§ **INSTRUCTIONS FOR THE TASK**
Your answer should be the lines below from the one holding "Open the settings" through the one holding "Given: Click the 数据库名称 text box", copied exactly and with nothing else.

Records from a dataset

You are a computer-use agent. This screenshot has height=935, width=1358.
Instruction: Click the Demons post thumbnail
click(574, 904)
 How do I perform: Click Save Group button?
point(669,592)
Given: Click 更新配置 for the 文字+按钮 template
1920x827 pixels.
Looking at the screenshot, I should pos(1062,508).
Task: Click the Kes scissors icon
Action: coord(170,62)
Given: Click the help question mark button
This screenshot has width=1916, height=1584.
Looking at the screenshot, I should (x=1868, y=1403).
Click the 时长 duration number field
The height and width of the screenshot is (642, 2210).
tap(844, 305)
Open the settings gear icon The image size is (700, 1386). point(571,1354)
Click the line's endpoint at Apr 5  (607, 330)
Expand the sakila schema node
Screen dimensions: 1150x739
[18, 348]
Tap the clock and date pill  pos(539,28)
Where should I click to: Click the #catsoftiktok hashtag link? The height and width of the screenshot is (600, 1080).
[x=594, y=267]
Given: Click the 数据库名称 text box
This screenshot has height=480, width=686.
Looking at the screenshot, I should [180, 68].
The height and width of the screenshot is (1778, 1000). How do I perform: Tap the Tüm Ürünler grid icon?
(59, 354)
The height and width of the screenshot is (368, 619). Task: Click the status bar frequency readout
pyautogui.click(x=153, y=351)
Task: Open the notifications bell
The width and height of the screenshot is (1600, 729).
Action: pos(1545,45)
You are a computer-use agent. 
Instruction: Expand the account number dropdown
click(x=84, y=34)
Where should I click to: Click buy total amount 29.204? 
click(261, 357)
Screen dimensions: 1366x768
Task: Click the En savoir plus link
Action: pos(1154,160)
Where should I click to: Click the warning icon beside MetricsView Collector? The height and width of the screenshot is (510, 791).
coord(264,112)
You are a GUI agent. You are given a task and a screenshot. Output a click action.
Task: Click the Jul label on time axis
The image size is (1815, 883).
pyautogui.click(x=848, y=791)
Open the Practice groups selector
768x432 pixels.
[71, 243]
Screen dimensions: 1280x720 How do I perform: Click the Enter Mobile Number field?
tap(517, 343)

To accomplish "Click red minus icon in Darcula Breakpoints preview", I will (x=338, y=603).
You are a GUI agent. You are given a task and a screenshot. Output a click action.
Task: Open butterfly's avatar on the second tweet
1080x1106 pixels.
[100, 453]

§ **RESULT FOR THIS EXERCISE**
Open the settings gear icon The image size is (700, 1386). point(571,1354)
Click the line's endpoint at Apr 5  (607, 330)
Expand the sakila schema node
Screen dimensions: 1150x739
[18, 348]
Tap the clock and date pill  pos(539,28)
Where should I click to: Click the #catsoftiktok hashtag link? The height and width of the screenshot is (600, 1080).
[x=594, y=267]
Given: Click the 数据库名称 text box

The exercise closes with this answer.